根据日志,唯一可能失败的是:WARNING: Encoded password does not look like BCrypt,但我读到每次身份验证都可以正常。
有人可以帮我检查配置吗?谢谢!!
package com.company.config;
import org.springframework.beans.factory.annotation.Autowired;
import org.springframework.beans.factory.annotation.Qualifier;
import org.springframework.context.annotation.Bean;
import org.springframework.context.annotation.Configuration;
import org.springframework.security.config.annotation.authentication.builders.AuthenticationManagerBuilder;
import org.springframework.security.config.annotation.web.builders.HttpSecurity;
import org.springframework.security.config.annotation.web.configuration.EnableWebSecurity;
import org.springframework.security.config.annotation.web.configuration.WebSecurityConfigurerAdapter;
import org.springframework.security.core.userdetails.UserDetailsService;
import org.springframework.security.crypto.bcrypt.BCryptPasswordEncoder;
import org.springframework.security.crypto.password.PasswordEncoder;
@Configuration
@EnableWebSecurity
public class AppSecurityConfig extends WebSecurityConfigurerAdapter {
@Autowired
@Qualifier("userDetailsService")
UserDetailsService userDetailsService;
@Autowired
public void configureGlobal(AuthenticationManagerBuilder auth) throws Exception{
auth.userDetailsService(userDetailsService).passwordEncoder(passwordEncoder());
}
@Bean
public PasswordEncoder passwordEncoder() {
PasswordEncoder encoder = new BCryptPasswordEncoder();
return encoder;
}
@Override
protected void configure(HttpSecurity http) throws Exception {
http.authorizeRequests()
.antMatchers("**/admin/**").access("hasAnyRole('ROLE_ADMIN','ROLE_SUPERADMIN')")
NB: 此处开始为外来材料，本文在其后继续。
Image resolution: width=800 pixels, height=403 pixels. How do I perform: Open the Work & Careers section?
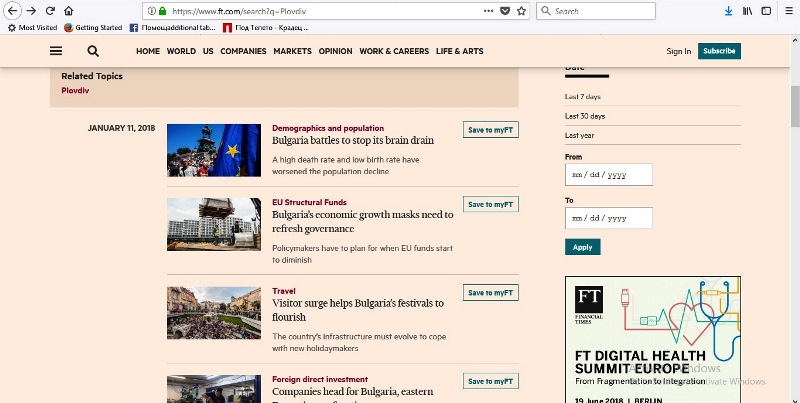394,51
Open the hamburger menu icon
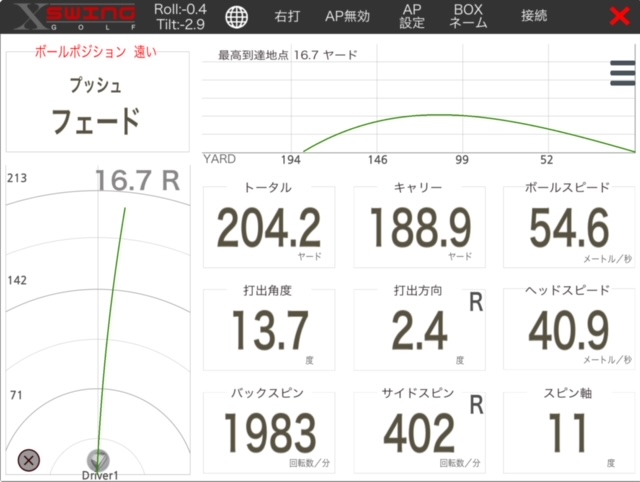The height and width of the screenshot is (482, 640). coord(622,75)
.antMatchers("/superadmin/**").access("hasRole('ROLE_SUPERADMIN')")
.antMatchers("**/user/**").access("hasAnyRole('ROLE_USER','ROLE_ADMIN','ROLE_SUPERADMIN')")
.antMatchers("/resources/**").permitAll()
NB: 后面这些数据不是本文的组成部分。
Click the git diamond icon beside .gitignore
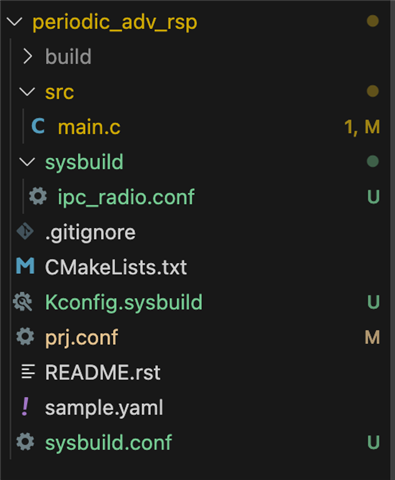Screen dimensions: 395x480 [x=25, y=232]
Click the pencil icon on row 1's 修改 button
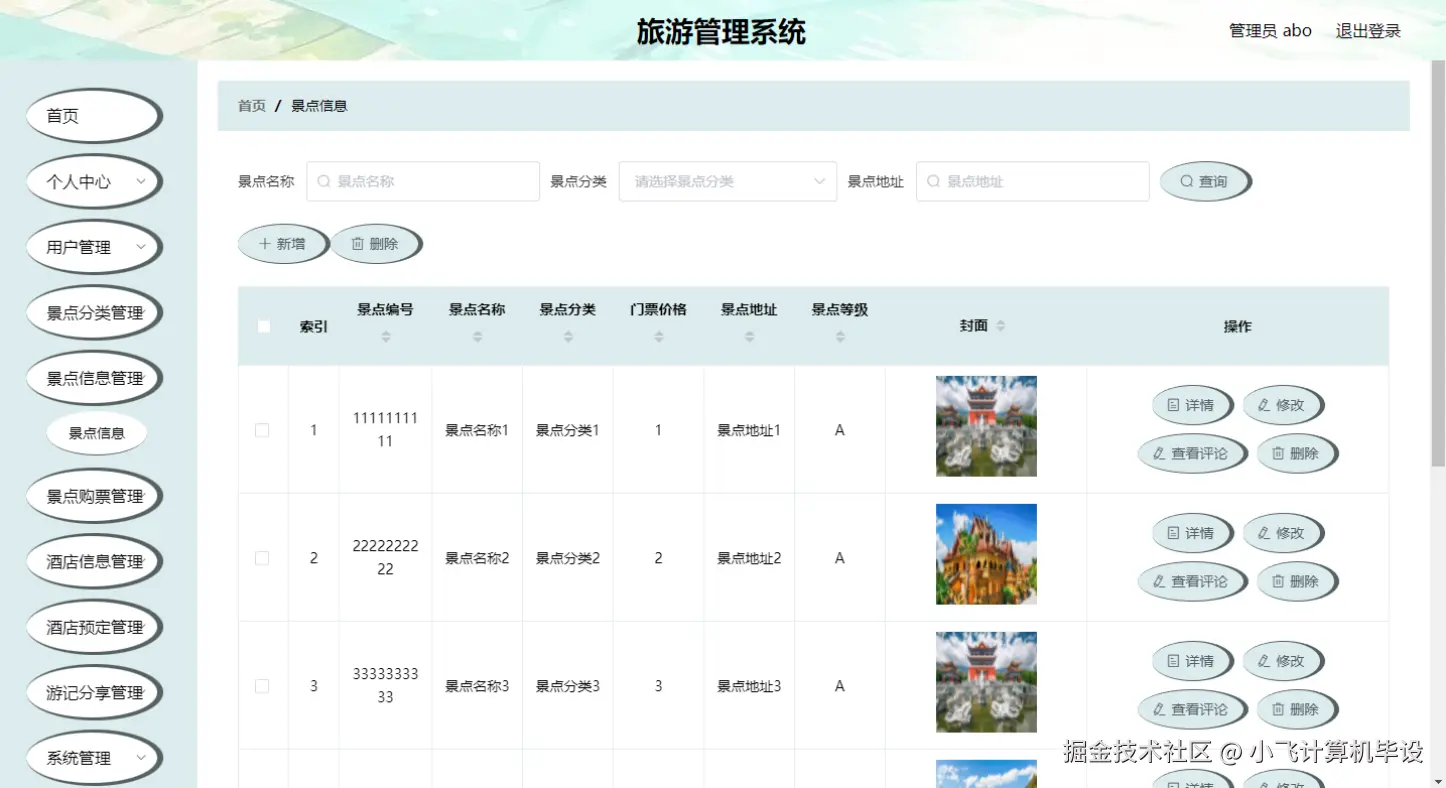The width and height of the screenshot is (1446, 788). click(x=1266, y=404)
.antMatchers("/messages/**").permitAll()
.and()
.formLogin()
.loginPage("/login")
.usernameParameter("username")
.passwordParameter("password")
.defaultSuccessUrl("/user/home")
.failureUrl("/403")
.permitAll()
.and()
.exceptionHandling().accessDeniedPage("/403")
.and()
.logout().logoutUrl("/logout")
.and()
.csrf().disable();
}
}
package com.company.service.impl;
import java.util.ArrayList;
import java.util.HashSet;
import java.util.List;
import java.util.Set;
import org.springframework.beans.factory.annotation.Autowired;
import org.springframework.security.core.GrantedAuthority;
import org.springframework.security.core.authority.SimpleGrantedAuthority;
import org.springframework.security.core.userdetails.User;
import org.springframework.security.core.userdetails.UserDetails;
import org.springframework.security.core.userdetails.UserDetailsService;
import org.springframework.security.core.userdetails.UsernameNotFoundException;
import org.springframework.stereotype.Service;
import org.springframework.transaction.annotation.Transactional;
import com.company.dao.UsuarioDao;
import com.company.model.UserRole;
import com.company.model.Usuario;
@Service("userDetailsService")
public class MyUserDetailsService implements UserDetailsService{
@Autowired
private UsuarioDao usuarioDao;
@Transactional(readOnly=true)
public UserDetails loadUserByUsername(String username)
throws UsernameNotFoundException {
Usuario usuario = usuarioDao.findByChave(username);
List<GrantedAuthority> authorities = buildUserAuthority(usuario.getUserRole());
return buildUserForAuthentication(usuario, authorities);
}
private User buildUserForAuthentication(Usuario user,
List<GrantedAuthority> authorities) {
User usr= new User(user.getUsername(), user.getPassword(),
user.isEnabled(), true, true, true, authorities);
System.out.println(usr.toString());
/*
* Prints: org.springframework.security.core.userdetails.User@ae6e27ef:
* Username: SMITH; Password: [PROTECTED]; Enabled: true;
* AccountNonExpired: true; credentialsNonExpired: true; AccountNonLocked:
* true; Not granted any authorities
*/
return usr;
}
private List<GrantedAuthority> buildUserAuthority(Set<UserRole> userRoles){
Set<GrantedAuthority> setAuths = new HashSet<GrantedAuthority>();
// Build user's authorities
for (UserRole userRole : userRoles) {
setAuths.add(new SimpleGrantedAuthority(userRole.getRole()));
}
List<GrantedAuthority> Result = new ArrayList<GrantedAuthority>(setAuths);
return Result;
}
}
【问题讨论】:
-
如果您收到该消息,则表示您从数据库收到的信息不是预期的,因为密码不是预期的。检查编码,字段长度...检查实际值...显然您没有存储正确的哈希,这就是该消息告诉您的内容。
-
@M.Deinum,发现问题。如果您想查看答案,我认为它很有价值。感谢您的关注。